While walking home with a friend from a viewing party on Tuesday night, I sighed and said words I never thought I'd say. "I feel like they lied to us, I feel cheated, all the time travel and Dharma stuff and everything that happened up until we met Jacob and MIB was filler." I felt sincerely disappointed with the penultimate episode (and the one before it...) and, more strangely, I felt genuine anger toward Cuse and Lindelof. I was mad that they'd created this beautiful mystery box (where's that box from Season 3 anyway?) and then filled it with, what, hokum about the light inside us all and the struggle between faith and curiosity? All of this is just about the age-old and well-worn debate between the heart and the mind? This was not the creepy hatch-beeping, number-pushing, mechanical smoke dinosaur ride I'd signed up for six rainy years ago. And they knew. They knew it wasn't going to be, but they kept stringing us along. They kept acting coy at interviews, promising us that they'd wrap things up properly, that most of these strings (the bigger ones at least) were all leading to one common, perfect knot. And yet so far this season has felt so rushed and vague, such a severe left turn from the previous five years of narrative. By the time my friend and I reached Bowery, I was a bit whipped up, mad that I'd ever let myself love again after the slow march toward disappointment that was the whole X-Files mythology.

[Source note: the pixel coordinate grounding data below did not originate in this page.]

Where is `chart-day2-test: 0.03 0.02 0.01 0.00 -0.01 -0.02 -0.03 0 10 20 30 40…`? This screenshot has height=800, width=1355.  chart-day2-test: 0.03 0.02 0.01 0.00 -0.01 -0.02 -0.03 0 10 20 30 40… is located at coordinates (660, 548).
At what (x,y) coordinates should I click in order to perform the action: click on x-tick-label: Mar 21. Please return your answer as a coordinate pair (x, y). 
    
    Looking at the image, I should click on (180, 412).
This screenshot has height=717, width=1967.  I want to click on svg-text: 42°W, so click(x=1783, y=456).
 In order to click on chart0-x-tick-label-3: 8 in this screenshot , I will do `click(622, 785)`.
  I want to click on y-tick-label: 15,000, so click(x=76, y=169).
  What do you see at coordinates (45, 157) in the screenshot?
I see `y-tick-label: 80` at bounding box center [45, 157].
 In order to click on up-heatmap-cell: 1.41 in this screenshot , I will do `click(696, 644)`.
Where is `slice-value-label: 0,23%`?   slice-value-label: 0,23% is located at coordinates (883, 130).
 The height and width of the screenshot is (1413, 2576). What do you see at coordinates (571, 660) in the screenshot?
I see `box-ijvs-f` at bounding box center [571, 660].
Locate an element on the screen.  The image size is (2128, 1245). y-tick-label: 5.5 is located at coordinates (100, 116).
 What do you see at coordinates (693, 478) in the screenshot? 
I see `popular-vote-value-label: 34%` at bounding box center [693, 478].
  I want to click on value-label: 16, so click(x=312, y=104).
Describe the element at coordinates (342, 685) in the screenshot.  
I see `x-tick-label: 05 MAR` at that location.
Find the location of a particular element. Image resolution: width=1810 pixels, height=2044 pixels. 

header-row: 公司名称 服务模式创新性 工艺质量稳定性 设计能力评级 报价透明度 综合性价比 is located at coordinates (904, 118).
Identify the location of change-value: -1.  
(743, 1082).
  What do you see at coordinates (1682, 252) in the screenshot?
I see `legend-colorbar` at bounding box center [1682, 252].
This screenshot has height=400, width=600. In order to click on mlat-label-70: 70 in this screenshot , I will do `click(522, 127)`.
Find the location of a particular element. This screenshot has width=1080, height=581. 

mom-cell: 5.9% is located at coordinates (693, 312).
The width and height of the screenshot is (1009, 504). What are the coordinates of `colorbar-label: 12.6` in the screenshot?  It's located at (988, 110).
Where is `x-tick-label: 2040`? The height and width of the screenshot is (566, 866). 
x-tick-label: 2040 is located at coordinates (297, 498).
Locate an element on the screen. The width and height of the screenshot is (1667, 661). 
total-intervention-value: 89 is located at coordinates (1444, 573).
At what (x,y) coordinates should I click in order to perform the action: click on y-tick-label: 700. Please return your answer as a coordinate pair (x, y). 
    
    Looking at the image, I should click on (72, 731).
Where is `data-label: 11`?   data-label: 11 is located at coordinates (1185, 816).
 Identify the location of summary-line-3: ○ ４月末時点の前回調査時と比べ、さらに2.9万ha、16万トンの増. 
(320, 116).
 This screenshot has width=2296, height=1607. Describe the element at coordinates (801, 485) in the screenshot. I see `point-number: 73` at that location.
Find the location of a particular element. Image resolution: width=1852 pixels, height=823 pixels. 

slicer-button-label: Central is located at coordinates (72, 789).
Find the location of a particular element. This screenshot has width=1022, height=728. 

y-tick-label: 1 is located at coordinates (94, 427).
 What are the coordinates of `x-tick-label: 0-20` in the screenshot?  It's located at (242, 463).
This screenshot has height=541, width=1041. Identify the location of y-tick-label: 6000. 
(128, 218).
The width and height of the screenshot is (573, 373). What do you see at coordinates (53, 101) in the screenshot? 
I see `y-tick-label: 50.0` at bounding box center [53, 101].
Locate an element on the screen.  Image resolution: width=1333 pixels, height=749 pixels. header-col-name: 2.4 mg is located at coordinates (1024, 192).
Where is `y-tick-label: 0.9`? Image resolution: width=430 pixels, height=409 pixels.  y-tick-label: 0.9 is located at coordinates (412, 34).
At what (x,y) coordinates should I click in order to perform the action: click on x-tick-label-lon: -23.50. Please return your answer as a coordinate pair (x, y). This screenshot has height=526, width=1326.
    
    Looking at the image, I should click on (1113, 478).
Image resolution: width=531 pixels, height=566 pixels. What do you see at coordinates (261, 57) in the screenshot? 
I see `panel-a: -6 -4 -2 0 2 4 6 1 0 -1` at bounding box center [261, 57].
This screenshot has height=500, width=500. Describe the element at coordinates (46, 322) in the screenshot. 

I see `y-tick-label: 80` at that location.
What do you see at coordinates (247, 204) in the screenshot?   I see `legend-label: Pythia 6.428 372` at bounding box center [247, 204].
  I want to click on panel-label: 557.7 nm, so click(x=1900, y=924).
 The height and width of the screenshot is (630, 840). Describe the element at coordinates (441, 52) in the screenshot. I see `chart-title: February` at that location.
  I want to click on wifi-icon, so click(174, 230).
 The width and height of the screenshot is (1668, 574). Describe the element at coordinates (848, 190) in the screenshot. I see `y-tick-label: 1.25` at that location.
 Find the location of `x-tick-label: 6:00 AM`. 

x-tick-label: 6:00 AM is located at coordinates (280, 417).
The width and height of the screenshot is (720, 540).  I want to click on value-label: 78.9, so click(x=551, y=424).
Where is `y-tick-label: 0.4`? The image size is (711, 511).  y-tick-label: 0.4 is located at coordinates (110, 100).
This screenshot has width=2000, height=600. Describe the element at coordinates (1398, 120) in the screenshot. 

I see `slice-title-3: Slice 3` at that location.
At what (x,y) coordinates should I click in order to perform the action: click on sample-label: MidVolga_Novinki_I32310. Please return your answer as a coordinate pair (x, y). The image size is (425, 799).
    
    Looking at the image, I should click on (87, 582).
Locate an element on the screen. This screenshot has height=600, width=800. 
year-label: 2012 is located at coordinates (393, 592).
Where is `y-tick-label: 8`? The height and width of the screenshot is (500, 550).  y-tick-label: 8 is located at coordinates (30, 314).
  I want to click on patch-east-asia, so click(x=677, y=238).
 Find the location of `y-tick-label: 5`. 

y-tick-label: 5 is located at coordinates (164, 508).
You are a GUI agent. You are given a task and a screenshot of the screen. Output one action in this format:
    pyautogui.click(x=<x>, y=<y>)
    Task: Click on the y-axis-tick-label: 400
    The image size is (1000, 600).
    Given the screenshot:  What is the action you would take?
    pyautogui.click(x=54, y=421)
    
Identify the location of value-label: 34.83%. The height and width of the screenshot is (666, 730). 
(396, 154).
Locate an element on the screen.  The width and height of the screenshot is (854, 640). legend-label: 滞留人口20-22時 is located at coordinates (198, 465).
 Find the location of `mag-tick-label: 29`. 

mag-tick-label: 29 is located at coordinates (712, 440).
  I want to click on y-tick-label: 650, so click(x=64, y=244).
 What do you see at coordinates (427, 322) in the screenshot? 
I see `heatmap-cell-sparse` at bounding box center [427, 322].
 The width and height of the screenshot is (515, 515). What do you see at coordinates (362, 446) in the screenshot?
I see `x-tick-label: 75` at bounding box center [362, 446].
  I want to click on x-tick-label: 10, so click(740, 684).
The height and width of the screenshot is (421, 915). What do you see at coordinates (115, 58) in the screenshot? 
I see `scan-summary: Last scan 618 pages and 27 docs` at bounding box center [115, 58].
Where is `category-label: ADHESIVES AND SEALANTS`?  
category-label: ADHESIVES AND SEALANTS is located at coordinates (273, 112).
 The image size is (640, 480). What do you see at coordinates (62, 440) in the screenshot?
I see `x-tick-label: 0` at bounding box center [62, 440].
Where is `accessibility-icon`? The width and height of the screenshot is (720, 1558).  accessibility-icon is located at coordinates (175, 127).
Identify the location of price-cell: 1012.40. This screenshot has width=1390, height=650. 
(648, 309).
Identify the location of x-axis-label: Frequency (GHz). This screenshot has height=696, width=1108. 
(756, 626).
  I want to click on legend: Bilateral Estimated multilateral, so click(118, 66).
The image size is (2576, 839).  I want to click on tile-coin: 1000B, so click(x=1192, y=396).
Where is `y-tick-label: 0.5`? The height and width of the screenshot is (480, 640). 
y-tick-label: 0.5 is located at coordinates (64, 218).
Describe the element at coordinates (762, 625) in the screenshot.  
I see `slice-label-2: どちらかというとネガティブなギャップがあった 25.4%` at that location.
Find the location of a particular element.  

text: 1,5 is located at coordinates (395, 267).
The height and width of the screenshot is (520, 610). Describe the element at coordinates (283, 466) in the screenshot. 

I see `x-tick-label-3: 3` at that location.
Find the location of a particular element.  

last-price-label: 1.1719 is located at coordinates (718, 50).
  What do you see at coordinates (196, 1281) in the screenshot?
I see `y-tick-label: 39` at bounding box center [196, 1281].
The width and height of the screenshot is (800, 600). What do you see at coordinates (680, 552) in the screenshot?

Look at something like The Sopranos. That show was capital-A Art, and its unsatisfying ending (to some, not me!) mostly came to be accepted as a confusing but artistically justifiable maestro's stroke. Why can't Lost be the same? Well, because while The Sopranos certainly had its share of unanswered questions — where's the Russian from the Pine Barrens?? — creator David Chase was typically fairly tight-lipped and determined about where the show was heading. He never indulged the audience in the same way that Lindelof and Cuse, whether by mandate of ABC or by their own ego, certainly did. They stuffed us full of mysteries like Se7en gluttons and promised, promised, us that if we just held on for three more seasons, we'd be happy. Or mostly happy. At least content. But now the time's come and the final episodes have felt a bit like diversionary farts. Isn't it sad that Sun and Jin died? Yes, it is, but not enough to make us stop wondering about Walt and Why Aaron Is Special and Egyptian Hatch Symbols. All those questions. You promised guys. You really did. And now we just have to eat the thin soup it really feels like you're going to give us on Sunday. And that sucks. Basically, I went to sleep angry on Tuesday night.
But then the next day I woke up and felt silly. I'm just watching a free TV show that has provided many hours of viewing entertainment and countless more of theorizing with friends and wasting work days reading Doc Jensen and The Tail Section. If the show's mythology does come down to a rudimentary rumination on faith, well... so be it. I'll still have loved the entire first season, I'll still have covered my eyes when barefooted Others first walked by, still marveled at Elizabeth Mitchell's coolly brilliant acting. Lost was a great show! And it's still a pretty good one. Plus it's not even over yet, I could yet be satisfied. Why be so mad? What do they—Them, the Lost powers that be, the true Others — really owe me, or any of us, anyway?
We invested lots of time, they invested countless dollars and man hours and creative energy. We propped up the show with our eyeballs, our blog posts, our participation in those agonizing summertime internet Easter egg hunts. They created the whole thing, out of nothing. Is that really equal work done? Not really. They did all the heavy lifting. Let them end it their way. We should just be grateful for the fun. That's the best way to think about it.
But then I think about every forgotten question and I'm mad again. And then I'm not. I catch myself. This is silly. Is it silly? Are we all being silly about a TV show, or do we deserve something grander, more wholly definitive than it feels like we're gonna get?